> **Exercise**
Please give back, word for word, each line from the start of the entries through the one in which "Nieuws (901, 276)" is found.

> **Source information**
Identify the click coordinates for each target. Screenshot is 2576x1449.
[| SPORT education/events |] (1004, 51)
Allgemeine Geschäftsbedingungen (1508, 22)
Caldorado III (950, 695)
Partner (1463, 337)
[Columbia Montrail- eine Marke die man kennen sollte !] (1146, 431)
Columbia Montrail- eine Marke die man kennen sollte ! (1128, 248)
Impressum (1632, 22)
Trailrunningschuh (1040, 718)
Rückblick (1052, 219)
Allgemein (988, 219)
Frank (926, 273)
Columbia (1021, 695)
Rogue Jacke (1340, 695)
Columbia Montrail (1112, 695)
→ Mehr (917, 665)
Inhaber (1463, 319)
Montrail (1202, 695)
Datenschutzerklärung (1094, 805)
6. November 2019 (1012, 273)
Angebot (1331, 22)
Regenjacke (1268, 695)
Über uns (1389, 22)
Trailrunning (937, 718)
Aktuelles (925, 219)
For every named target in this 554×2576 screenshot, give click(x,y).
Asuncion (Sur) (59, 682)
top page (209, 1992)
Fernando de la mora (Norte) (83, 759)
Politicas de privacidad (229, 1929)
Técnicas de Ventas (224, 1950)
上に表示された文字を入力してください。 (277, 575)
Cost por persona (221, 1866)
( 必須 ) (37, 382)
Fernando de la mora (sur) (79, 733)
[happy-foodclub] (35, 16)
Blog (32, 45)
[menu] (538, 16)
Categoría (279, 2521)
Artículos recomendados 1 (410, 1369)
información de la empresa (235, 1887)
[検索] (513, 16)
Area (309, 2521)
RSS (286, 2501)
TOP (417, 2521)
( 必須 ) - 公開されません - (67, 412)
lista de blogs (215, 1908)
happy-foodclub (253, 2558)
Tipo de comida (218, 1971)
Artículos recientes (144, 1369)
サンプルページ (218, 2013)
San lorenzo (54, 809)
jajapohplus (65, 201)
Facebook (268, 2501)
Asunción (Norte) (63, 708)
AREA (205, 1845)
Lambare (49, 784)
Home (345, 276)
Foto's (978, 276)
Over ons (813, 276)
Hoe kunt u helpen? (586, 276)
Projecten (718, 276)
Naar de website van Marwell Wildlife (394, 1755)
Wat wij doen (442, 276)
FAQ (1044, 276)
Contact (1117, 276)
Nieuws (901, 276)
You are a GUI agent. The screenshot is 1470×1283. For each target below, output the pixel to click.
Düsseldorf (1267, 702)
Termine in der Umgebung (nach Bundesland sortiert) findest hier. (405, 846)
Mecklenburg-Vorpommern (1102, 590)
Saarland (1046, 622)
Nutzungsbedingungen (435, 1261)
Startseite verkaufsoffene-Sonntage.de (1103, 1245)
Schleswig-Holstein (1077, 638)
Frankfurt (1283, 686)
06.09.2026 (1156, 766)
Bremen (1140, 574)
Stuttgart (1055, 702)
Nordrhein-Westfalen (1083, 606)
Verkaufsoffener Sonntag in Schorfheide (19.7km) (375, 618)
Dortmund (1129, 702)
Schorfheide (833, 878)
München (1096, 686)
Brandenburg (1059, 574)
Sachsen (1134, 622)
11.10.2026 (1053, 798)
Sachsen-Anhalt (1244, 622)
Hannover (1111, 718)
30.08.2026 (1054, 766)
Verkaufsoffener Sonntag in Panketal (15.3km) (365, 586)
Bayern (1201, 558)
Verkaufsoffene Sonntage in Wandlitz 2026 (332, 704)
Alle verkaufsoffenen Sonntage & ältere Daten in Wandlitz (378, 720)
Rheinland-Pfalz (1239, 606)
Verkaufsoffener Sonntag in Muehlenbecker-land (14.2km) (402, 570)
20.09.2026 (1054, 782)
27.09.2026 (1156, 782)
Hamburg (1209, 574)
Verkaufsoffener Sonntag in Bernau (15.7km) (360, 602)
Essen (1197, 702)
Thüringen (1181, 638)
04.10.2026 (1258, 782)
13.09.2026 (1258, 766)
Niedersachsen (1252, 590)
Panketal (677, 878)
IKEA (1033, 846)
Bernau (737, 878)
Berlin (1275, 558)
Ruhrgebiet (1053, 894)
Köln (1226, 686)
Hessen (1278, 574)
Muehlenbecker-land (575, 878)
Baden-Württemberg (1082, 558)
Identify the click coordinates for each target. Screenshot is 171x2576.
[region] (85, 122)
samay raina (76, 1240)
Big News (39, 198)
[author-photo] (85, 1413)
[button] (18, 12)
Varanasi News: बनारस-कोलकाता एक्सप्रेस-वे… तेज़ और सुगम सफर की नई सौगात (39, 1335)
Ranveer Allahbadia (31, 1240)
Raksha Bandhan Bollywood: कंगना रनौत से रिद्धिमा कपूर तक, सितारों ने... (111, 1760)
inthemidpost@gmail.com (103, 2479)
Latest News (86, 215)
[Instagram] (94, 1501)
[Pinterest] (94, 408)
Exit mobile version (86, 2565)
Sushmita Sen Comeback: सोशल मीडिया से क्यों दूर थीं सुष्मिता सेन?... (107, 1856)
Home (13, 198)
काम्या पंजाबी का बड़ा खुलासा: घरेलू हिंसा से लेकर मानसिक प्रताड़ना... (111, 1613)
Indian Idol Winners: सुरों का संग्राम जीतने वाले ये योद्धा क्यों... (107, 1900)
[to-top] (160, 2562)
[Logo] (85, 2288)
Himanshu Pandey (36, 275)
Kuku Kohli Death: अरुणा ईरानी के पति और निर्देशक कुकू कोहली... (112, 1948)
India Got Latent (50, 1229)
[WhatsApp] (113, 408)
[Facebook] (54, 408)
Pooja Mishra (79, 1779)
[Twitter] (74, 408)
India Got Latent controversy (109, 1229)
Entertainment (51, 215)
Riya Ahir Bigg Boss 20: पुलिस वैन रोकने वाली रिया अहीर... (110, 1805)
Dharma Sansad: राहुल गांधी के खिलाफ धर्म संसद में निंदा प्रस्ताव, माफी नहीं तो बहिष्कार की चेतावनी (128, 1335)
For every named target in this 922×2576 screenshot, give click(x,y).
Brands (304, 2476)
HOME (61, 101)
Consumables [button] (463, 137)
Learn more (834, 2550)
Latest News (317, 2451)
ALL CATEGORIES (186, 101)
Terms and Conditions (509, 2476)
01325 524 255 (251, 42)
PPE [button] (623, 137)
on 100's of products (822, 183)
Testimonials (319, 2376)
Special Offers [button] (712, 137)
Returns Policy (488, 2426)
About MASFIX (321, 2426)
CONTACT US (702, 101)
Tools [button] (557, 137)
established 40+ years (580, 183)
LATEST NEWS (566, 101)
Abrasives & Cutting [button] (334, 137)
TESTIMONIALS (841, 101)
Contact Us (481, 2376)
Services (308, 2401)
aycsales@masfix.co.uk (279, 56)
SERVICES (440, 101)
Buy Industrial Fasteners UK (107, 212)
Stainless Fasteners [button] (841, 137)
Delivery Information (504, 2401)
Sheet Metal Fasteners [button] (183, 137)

> **Solution for this task**
Identify the click coordinates for each target. Screenshot is 2576x1449.
[| SPORT education/events |] (1004, 51)
Allgemeine Geschäftsbedingungen (1508, 22)
Caldorado III (950, 695)
Partner (1463, 337)
[Columbia Montrail- eine Marke die man kennen sollte !] (1146, 431)
Columbia Montrail- eine Marke die man kennen sollte ! (1128, 248)
Impressum (1632, 22)
Trailrunningschuh (1040, 718)
Rückblick (1052, 219)
Allgemein (988, 219)
Frank (926, 273)
Columbia (1021, 695)
Rogue Jacke (1340, 695)
Columbia Montrail (1112, 695)
→ Mehr (917, 665)
Inhaber (1463, 319)
Montrail (1202, 695)
Datenschutzerklärung (1094, 805)
6. November 2019 (1012, 273)
Angebot (1331, 22)
Regenjacke (1268, 695)
Über uns (1389, 22)
Trailrunning (937, 718)
Aktuelles (925, 219)
For every named target in this 554×2576 screenshot, give click(x,y).
Asuncion (Sur) (59, 682)
top page (209, 1992)
Fernando de la mora (Norte) (83, 759)
Politicas de privacidad (229, 1929)
Técnicas de Ventas (224, 1950)
上に表示された文字を入力してください。 (277, 575)
Cost por persona (221, 1866)
( 必須 ) (37, 382)
Fernando de la mora (sur) (79, 733)
[happy-foodclub] (35, 16)
Blog (32, 45)
[menu] (538, 16)
Categoría (279, 2521)
Artículos recomendados 1 (410, 1369)
información de la empresa (235, 1887)
[検索] (513, 16)
Area (309, 2521)
RSS (286, 2501)
TOP (417, 2521)
( 必須 ) - 公開されません - (67, 412)
lista de blogs (215, 1908)
happy-foodclub (253, 2558)
Tipo de comida (218, 1971)
Artículos recientes (144, 1369)
サンプルページ (218, 2013)
San lorenzo (54, 809)
jajapohplus (65, 201)
Facebook (268, 2501)
Asunción (Norte) (63, 708)
AREA (205, 1845)
Lambare (49, 784)
Home (345, 276)
Foto's (978, 276)
Over ons (813, 276)
Hoe kunt u helpen? (586, 276)
Projecten (718, 276)
Naar de website van Marwell Wildlife (394, 1755)
Wat wij doen (442, 276)
FAQ (1044, 276)
Contact (1117, 276)
Nieuws (901, 276)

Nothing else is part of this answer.